* Start Document segment *

# Skype mobile



## DCtoDubai (Oct 26, 2008)

Hi, all -

Two weeks and I will arrive in Dubai! Getting very anxious as I am continually thinking of more things that I forgot. And I am sure there will be many . . . 

Anyway, I know that there are difficulties in getting Skype to work properly. I've read the threads here and elsewhere. One thing I haven't seen any mention of is whether it works using a mobile phone. Has anyone tried using skype over their cell? What problems are there? Anything notable?

Thanks in advance.

Hope to make one of the Barasti nights later in March and meet some of you.

Tim


----------



## DMum2 (Jan 11, 2009)

I am not sure about skype on a mobile phone - although I cannot see any problem with it working here. 

The main problem in the UAE with Skype is that Etisalat have blocked the site. Those of us on Du can use it however and it saves us a lot of money in phone calls overseas and of course the video feature means you can see your relatives too.


----------



## DCtoDubai (Oct 26, 2008)

* End Document segment *
* Start Recorded data *

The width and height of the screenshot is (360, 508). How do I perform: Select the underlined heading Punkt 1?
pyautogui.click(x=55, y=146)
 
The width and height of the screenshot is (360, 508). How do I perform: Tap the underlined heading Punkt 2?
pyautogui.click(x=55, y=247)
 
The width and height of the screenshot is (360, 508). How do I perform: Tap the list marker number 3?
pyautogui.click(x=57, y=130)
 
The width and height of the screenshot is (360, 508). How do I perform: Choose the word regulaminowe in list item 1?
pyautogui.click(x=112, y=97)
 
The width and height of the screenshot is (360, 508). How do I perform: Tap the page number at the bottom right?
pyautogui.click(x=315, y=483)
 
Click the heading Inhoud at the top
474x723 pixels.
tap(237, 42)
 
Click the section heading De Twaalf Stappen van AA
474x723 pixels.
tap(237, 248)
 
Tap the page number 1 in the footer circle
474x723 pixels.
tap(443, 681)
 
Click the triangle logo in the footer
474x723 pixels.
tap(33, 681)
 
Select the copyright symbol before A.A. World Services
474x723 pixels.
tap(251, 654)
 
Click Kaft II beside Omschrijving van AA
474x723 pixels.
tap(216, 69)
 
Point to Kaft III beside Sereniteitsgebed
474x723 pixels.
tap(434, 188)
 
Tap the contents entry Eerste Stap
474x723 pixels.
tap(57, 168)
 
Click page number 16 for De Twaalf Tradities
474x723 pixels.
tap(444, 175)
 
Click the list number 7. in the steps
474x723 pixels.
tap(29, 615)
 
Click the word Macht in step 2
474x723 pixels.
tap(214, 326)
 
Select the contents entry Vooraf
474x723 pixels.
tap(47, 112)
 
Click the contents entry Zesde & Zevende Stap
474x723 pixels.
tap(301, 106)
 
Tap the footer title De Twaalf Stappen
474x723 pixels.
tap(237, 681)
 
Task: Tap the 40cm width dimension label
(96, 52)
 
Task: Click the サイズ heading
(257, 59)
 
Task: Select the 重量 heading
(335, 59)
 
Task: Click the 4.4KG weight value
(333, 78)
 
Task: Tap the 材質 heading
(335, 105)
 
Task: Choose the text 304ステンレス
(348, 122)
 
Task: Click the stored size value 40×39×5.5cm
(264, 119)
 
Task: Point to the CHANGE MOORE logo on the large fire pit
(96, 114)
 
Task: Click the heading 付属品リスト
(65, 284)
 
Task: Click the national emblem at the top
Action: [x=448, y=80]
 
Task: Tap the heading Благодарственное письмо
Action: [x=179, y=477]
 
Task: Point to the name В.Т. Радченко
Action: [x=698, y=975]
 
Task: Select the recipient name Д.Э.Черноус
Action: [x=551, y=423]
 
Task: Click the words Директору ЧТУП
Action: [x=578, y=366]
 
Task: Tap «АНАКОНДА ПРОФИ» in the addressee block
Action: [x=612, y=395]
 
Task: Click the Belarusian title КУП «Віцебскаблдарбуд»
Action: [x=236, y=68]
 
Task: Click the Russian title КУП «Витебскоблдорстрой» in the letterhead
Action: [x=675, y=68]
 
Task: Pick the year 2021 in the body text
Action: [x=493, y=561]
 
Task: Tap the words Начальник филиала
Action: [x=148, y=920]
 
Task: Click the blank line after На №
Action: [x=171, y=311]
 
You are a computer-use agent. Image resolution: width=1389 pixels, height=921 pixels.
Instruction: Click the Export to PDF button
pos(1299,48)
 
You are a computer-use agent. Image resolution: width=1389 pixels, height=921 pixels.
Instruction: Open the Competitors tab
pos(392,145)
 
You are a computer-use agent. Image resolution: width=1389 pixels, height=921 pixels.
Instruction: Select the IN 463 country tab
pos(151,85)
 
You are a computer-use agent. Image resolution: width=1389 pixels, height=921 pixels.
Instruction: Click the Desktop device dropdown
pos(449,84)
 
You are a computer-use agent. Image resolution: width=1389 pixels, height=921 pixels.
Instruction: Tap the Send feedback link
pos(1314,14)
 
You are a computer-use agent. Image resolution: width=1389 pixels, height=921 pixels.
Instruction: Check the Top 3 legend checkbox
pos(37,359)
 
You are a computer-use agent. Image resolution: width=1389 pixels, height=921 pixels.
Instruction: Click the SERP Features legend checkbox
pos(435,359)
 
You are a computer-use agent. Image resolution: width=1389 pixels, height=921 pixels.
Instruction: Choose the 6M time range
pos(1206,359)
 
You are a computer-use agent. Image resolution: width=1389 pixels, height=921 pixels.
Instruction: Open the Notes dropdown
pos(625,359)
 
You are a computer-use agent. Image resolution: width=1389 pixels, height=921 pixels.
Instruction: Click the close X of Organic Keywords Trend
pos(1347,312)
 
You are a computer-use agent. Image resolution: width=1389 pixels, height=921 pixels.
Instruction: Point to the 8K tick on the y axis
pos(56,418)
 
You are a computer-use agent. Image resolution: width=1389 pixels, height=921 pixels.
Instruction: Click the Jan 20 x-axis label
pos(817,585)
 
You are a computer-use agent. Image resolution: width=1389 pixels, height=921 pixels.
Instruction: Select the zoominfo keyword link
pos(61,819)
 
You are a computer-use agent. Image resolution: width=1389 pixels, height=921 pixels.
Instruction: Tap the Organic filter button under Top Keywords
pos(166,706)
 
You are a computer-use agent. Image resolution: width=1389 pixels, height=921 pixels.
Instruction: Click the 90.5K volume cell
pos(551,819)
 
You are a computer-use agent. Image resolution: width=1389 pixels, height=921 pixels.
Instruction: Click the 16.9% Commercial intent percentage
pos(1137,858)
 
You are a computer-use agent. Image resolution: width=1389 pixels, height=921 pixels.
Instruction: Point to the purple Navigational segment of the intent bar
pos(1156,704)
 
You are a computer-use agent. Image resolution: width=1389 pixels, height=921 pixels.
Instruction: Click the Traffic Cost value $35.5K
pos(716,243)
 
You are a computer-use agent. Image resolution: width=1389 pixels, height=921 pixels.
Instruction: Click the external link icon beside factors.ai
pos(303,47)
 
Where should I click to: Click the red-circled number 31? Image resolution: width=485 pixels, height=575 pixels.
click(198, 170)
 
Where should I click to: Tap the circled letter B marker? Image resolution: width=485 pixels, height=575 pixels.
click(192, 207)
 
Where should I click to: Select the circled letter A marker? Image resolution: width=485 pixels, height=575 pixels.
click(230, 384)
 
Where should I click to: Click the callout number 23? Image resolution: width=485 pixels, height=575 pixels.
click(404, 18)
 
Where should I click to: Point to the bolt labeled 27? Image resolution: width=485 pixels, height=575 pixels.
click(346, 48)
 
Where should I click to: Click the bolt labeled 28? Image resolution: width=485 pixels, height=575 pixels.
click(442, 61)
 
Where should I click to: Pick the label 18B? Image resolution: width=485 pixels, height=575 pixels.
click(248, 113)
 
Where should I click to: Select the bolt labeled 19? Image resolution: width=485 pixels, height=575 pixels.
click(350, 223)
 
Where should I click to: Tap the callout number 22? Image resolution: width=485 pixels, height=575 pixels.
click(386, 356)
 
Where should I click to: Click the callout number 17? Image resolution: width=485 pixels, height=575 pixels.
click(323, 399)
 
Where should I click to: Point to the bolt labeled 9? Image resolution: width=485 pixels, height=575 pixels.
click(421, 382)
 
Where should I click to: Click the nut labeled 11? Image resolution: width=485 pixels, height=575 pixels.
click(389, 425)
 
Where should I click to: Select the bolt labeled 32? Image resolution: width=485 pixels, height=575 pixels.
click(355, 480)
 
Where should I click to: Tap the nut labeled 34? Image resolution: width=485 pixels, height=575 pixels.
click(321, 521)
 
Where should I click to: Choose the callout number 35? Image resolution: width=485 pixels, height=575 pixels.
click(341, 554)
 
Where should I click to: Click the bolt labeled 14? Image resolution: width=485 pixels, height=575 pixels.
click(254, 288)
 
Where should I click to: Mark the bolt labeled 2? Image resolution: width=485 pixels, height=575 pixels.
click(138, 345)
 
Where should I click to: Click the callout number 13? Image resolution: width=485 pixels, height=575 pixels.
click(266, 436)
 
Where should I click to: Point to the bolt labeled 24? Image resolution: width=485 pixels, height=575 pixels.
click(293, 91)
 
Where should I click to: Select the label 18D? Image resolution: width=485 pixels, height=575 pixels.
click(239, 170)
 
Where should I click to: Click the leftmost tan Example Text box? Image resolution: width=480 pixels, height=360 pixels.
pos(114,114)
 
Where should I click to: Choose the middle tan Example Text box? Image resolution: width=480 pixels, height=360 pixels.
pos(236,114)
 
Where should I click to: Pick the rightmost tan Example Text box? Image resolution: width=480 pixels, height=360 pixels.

* End Recorded data *

**Problems to solve**
A) In the Skype mobile thread, write out word for word the part starting with "Anyway, I know" and going on through "Thanks in advance.".
B) Write what comes next in the Skype mobile thread, picking up right after its final line.

**Expected outputs**
A)
Anyway, I know that there are difficulties in getting Skype to work properly. I've read the threads here and elsewhere. One thing I haven't seen any mention of is whether it works using a mobile phone. Has anyone tried using skype over their cell? What problems are there? Anything notable?

Thanks in advance.

B)
Thanks for the response. I was just wondering whether it would be blocked over the mobile network as well. I suppose there is only one way to find out!


----------



## DMum2 (Jan 11, 2009)

I would not think it would be blocked if you are a Du mobile subscriber. It will likely be blocked if you are an Etisalat subcriber though.


----------



## lulubelle (Jul 21, 2008)

Just to cover yourself, if it is blocked or not working properly, download Hotspot shield as a backup whilst you are still in your home country. Hope you have awesome time in Dubai, and don't worry about forgetting anything, I promise you will find it in Mall of Emirates.....


----------



## DCtoDubai (Oct 26, 2008)

Thanks for the replies. All the help is appreciated.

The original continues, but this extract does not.